Plans for the new layout of the custody centre have been hammered out and finalised. Those plans include reducing the number of cells from the current 13 down to ten and significant amendments to the reception area where prisoners are checked-in, known as ‘the bridge’.
Last autumn headlines screamed that the custody unit had been closed because of fire safety concerns and in its present configuration it’s easy to see why the unit would be difficult to evacuate quickly, especially when you consider that in the event of an emergency evacuation officers would have to unlock each cell individually.
But planning a fire escape from a police custody suite is not a straightforward issue. Those escaping through any fire exit are in detention and cannot just be released into the outdoors, so plans needed to include an outside area where prisoners can be held after escaping from the building and where that holding area can located within the campus of Hastings Police Station dictates where the emergency exit can be created.
The re-development of Hastings custody centre is not, however, just about creating an effective fire exit. Once work was scheduled to take place to upgrade the facility modern standards required by organisations including H.M. Inspectorate of Prisons and Constabulary, Ministry of Justice and The College of Policing all kicked in meaning extensive additional work is required before the custody suite can re-open.
It was 1999 when the Hastings custody centre was last overhauled and since then the standards required in custody facilities have changed very significantly. Custody centres like the one at Hastings police station now seem very out of date when compared modern purpose built facilities created under the Private Finance Initiative (PFI).
To bring Hastings custody centre fully up to date new digital CCTV must be installed and a complete new air conditioning system is needed too. The specification for the air conditioning system is prescriptive, modern regulations require that each cell must have six complete changes of air every hour for example.
Other elements of the building have to be constructed to very specific tolerances. There can be no gaps round doors of any more than two millimetres, likewise the holes in the mesh across the air conditioning ducts must also be less than 2mm and drainage from toilets and sinks within each cell also need to be specially designed.

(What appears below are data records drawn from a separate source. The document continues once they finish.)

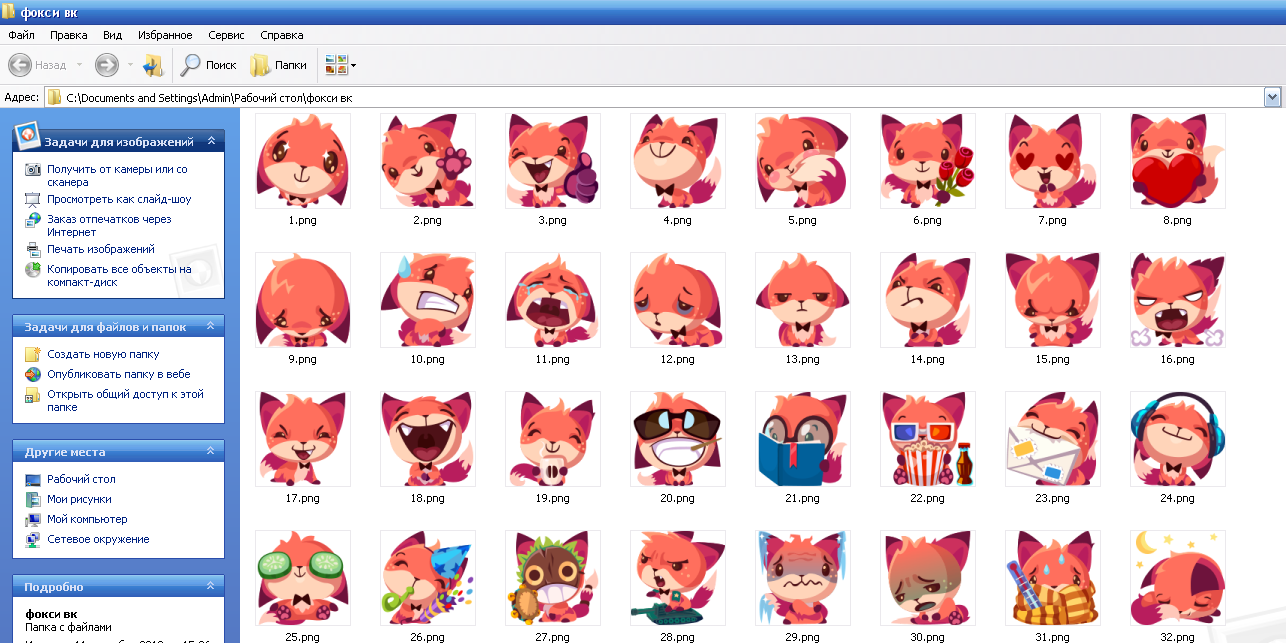Collapse the Details (Подробно) panel
This screenshot has height=643, width=1286.
coord(211,587)
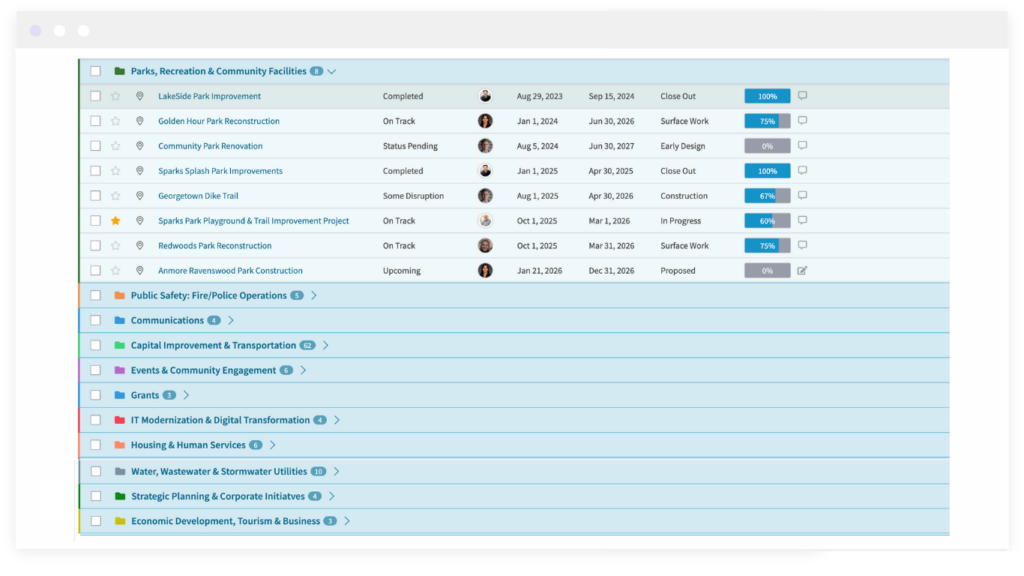Click owner avatar on Sparks Splash Park row
This screenshot has height=576, width=1024.
485,171
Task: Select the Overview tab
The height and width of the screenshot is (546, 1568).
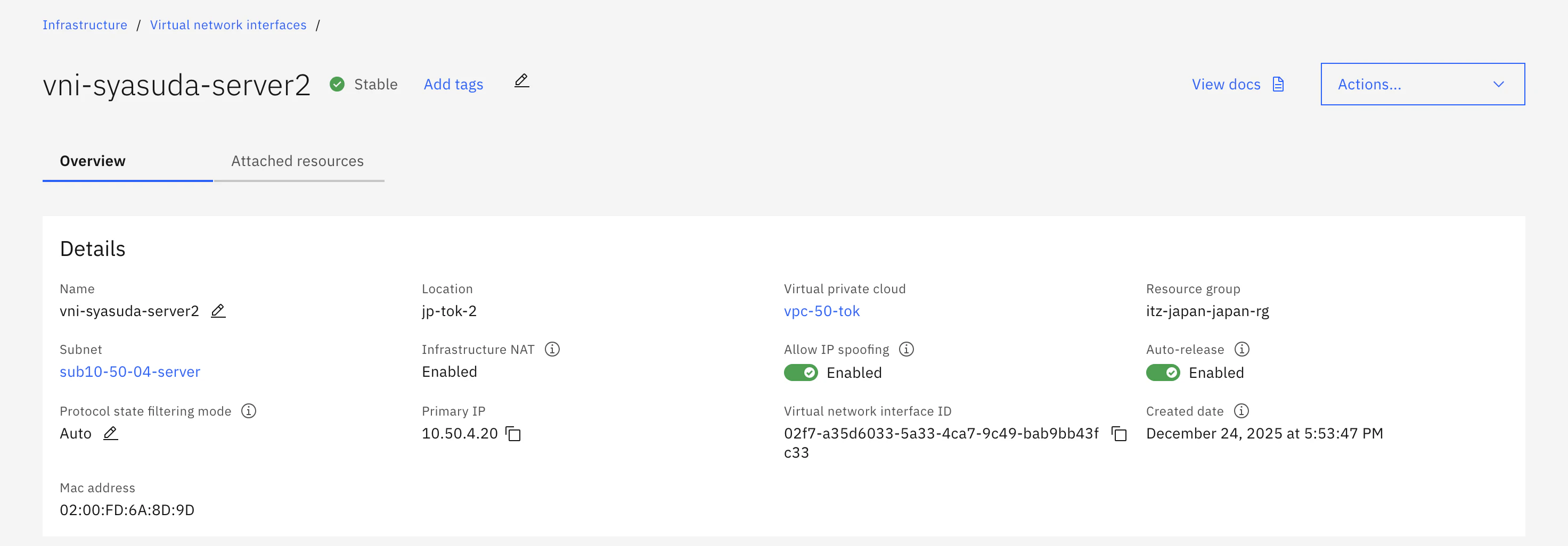Action: point(93,161)
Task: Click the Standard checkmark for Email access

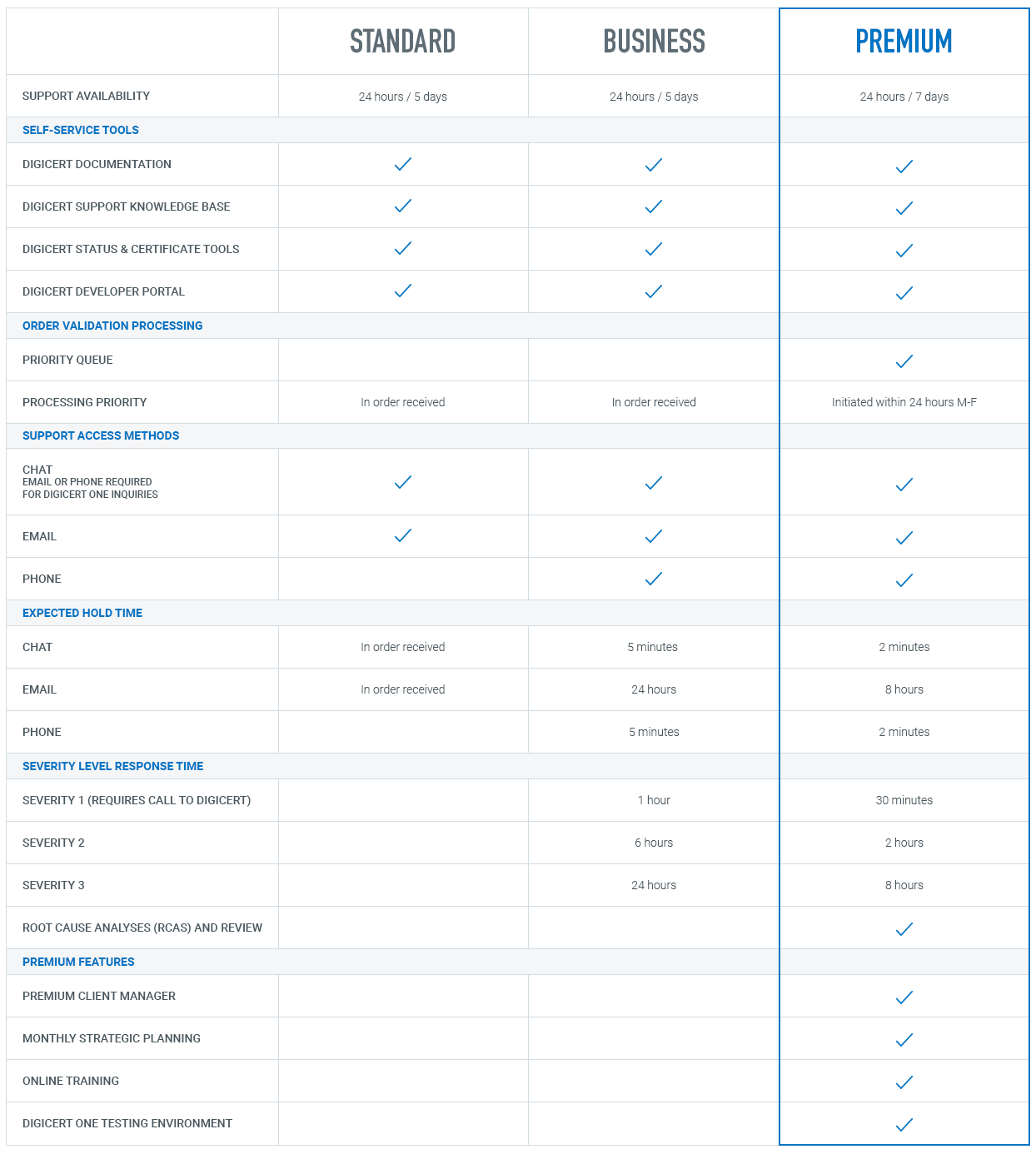Action: pyautogui.click(x=403, y=535)
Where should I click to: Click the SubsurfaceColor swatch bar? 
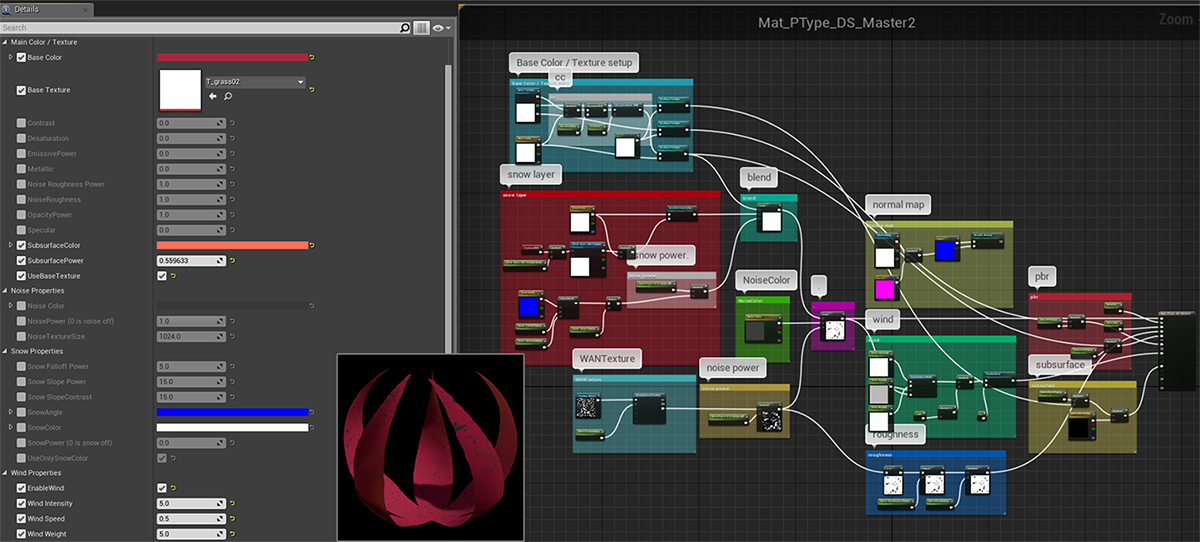click(232, 245)
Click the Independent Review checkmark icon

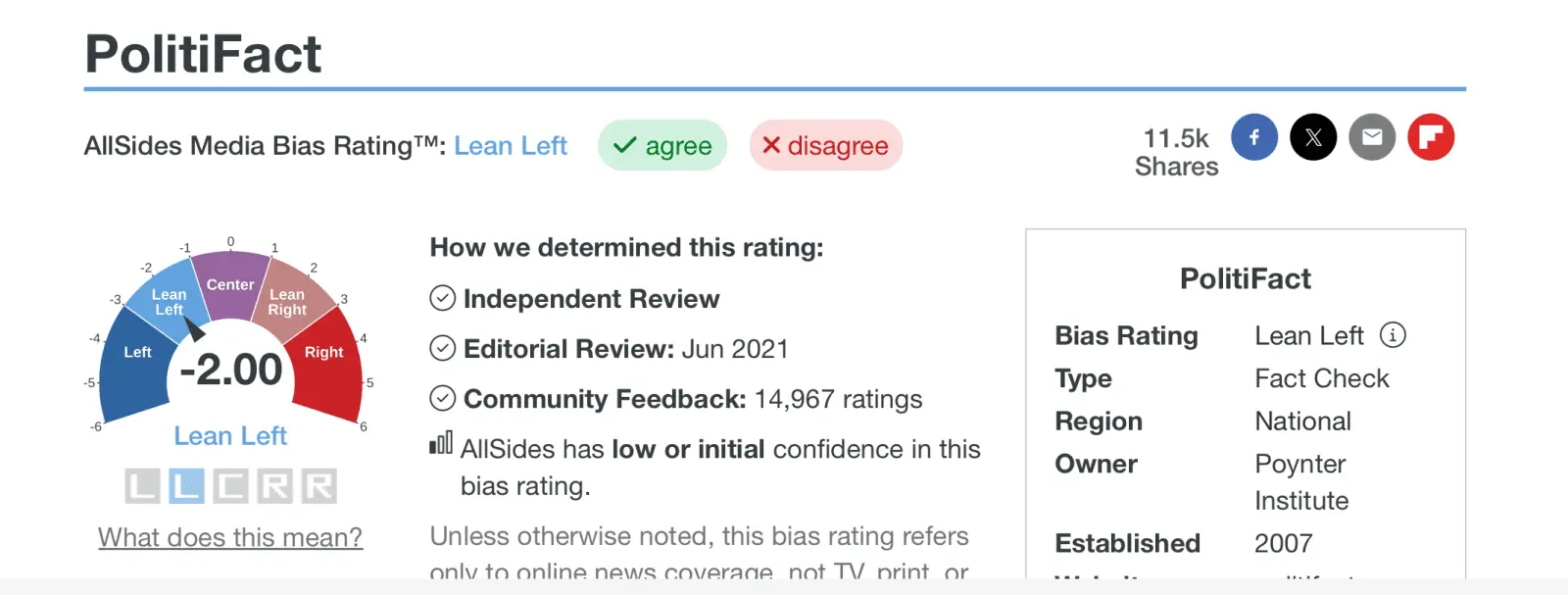pos(443,298)
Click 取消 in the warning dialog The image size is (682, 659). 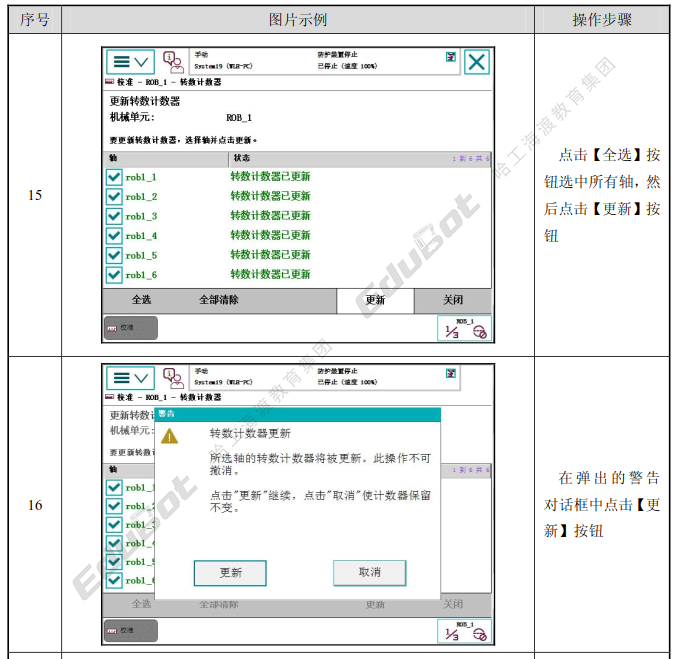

All these measures are deemed necessary to ensure that prisoners are unable to injure themselves or even attempt to kill themselves.
Chief Inspector Phelps explained that although full plans have now been finalised for how the revamped custody facility will look when its finished it will be several months yet before the facility reopens. Plans must go out to tender and a contractor selected before work can start.
On average Hastings custody centre dealt with seven prisoners per day according to Mr Phelps and until the Hastings facility is ready to re-open those prisoners are being transported to and from Eastbourne police station’s custody centre. It’s a situation that is known to have been a concern to members of the Hastings legal profession.
Under plans drawn up by Sussex Police there will be six custody centres across Sussex, these will be at Worthing, Crawley, Chichester, Brighton, Eastbourne and Hastings. Sussex Police last reviewed its custody facilities in 2002 and says there have been recent discussions to help it keep pace with what it says are ‘significant changing demands on the service’.